Virtual Administrator’s March 2019 Patch Recommendations
This month Microsoft released patches for 65 vulnerabilities with 18 of them rated “Critical”, 45 “Important”, 1 “Moderate” and 1 “Low”.
All March patches have been approved in our patch policy.
Fewer patches this month but 2 zero-day fixes. Last week Chrome released a patch for a zero-day exploit (CVE-2019-5786). That patch brought Chrome to 72.0.3626.121. Microsoft just released a patch for a separate flaw (CVE-2019-0808) targeting Windows 7/Server 2008 which is being used as part of the same attacks. A second zero-day vulnerability (CVE-2019-0797) was reported by Kaspersky Lab is being exploited to install malicious software using an elevation of privilege (EoP) flaw. For the third month in a row Microsoft has released patches to fix critical flaws in the Windows DHCP client (CVE-2019-0697,CVE-2019-0698,CVE-2019-0726).
There are 3 types of known issues affecting most machines as well as a number of Security Advisories.
Heads Up! SHA-2 code signing support
Customers running legacy OS versions (Windows 7 SP1, Windows Server 2008 R2 SP1 and Windows Server 2008 SP2) will be required to have SHA-2 code signing support installed on their devices by July 2019. Any devices without SHA-2 support will not be offered Windows updates after July 2019.

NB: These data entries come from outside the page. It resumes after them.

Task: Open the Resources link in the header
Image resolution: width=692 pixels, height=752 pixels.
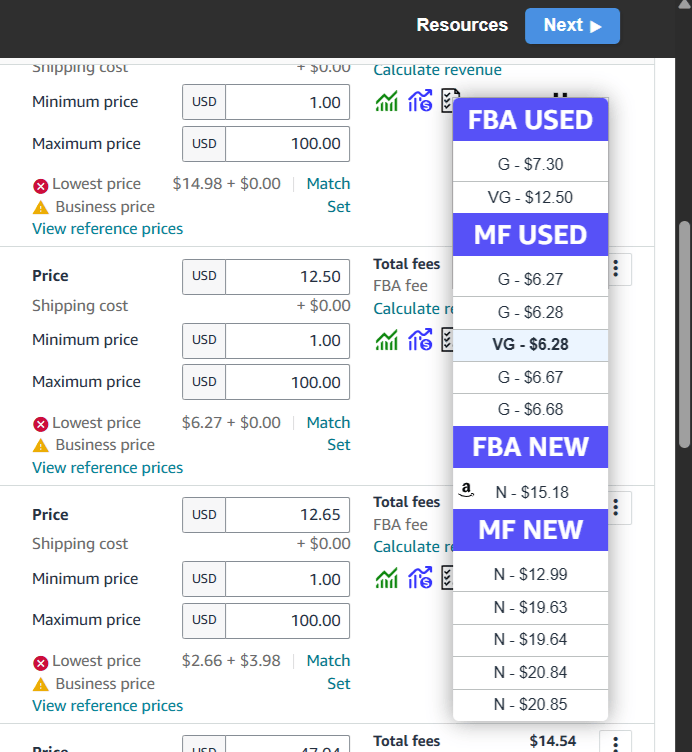Action: click(x=462, y=25)
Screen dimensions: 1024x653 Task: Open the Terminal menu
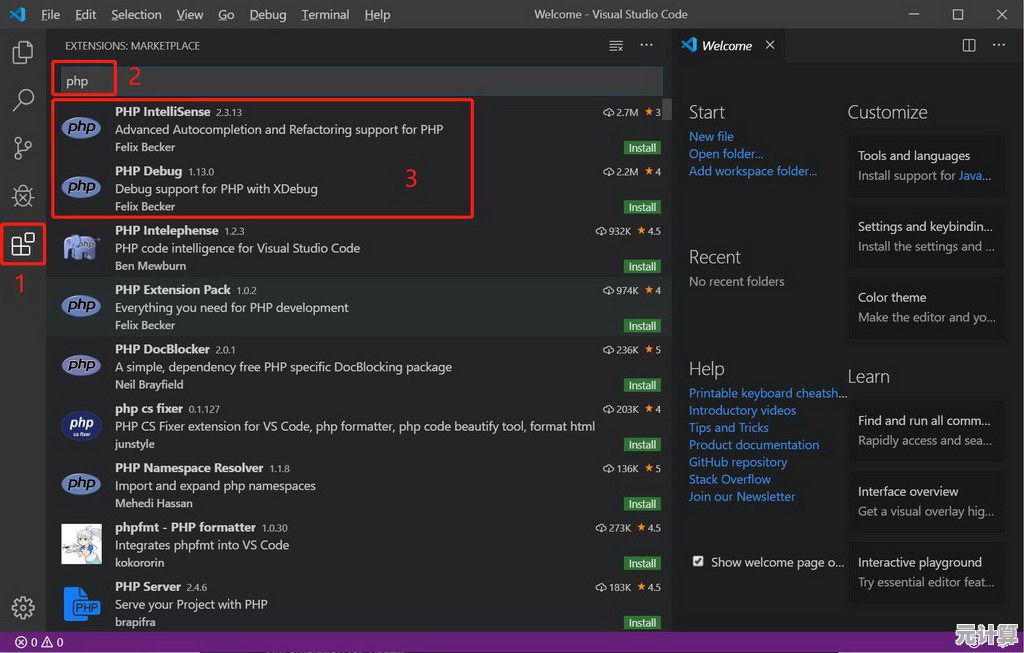click(325, 15)
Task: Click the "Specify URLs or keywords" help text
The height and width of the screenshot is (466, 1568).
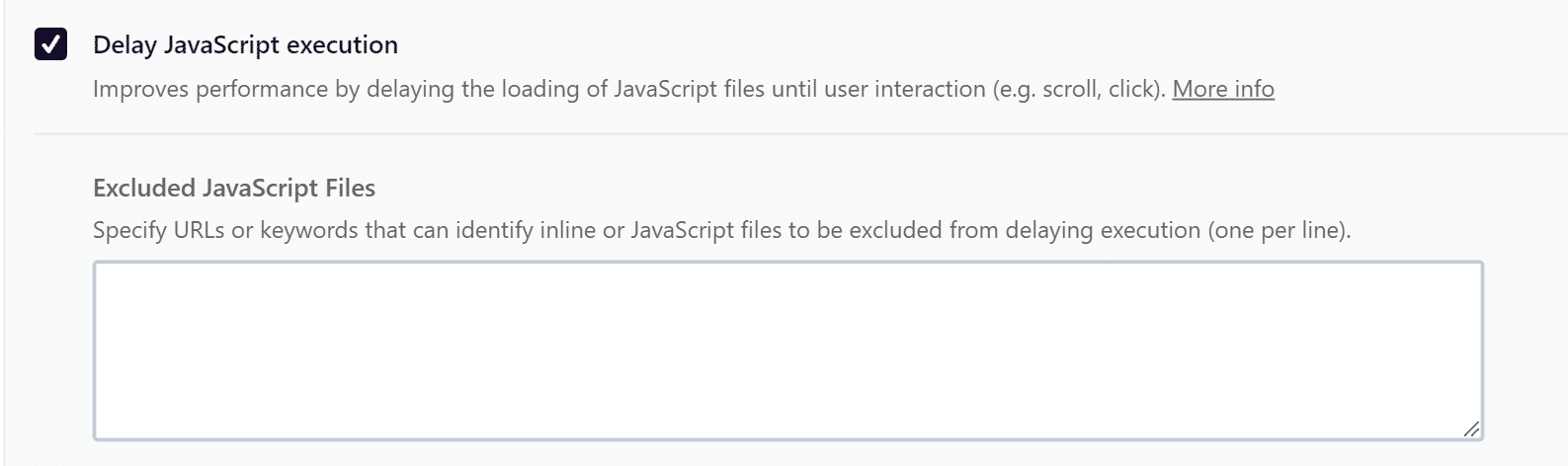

2019 SHA-2 Code Signing Support requirement for Windows and WSUS
FYI – New Servicing Stack Updates (SSU) for Windows 7 and Server 2008R2 KB4490628 (ADV990001)
Notable News – Windows 10 version 1903 should be released within the next few weeks.
Disclosed: CVE-2019-0683, CVE-2019-0754, CVE-2019-0757, and CVE-2019-0809.
Exploited: CVE-2019-0797, CVE-2019-0808
Security Update Guide
https://portal.msrc.microsoft.com/en-us/security-guidance
Morphus Labs patch dashboard here: https://patchtuesdaydashboard.com
Affected software include:
- Adobe Flash Player
- Internet Explorer
- Microsoft Edge
- Microsoft Windows
- Microsoft Office and Microsoft Office SharePoint
- ChakraCore
- Team Foundation Server
- Skype for Business
- Visual Studio
- NuGet
Microsoft Security Advisories
ADV190005 | Guidance to adjust HTTP/2 SETTINGS frames (Published: 02/20/2019|Last Updated: 03/12/2019)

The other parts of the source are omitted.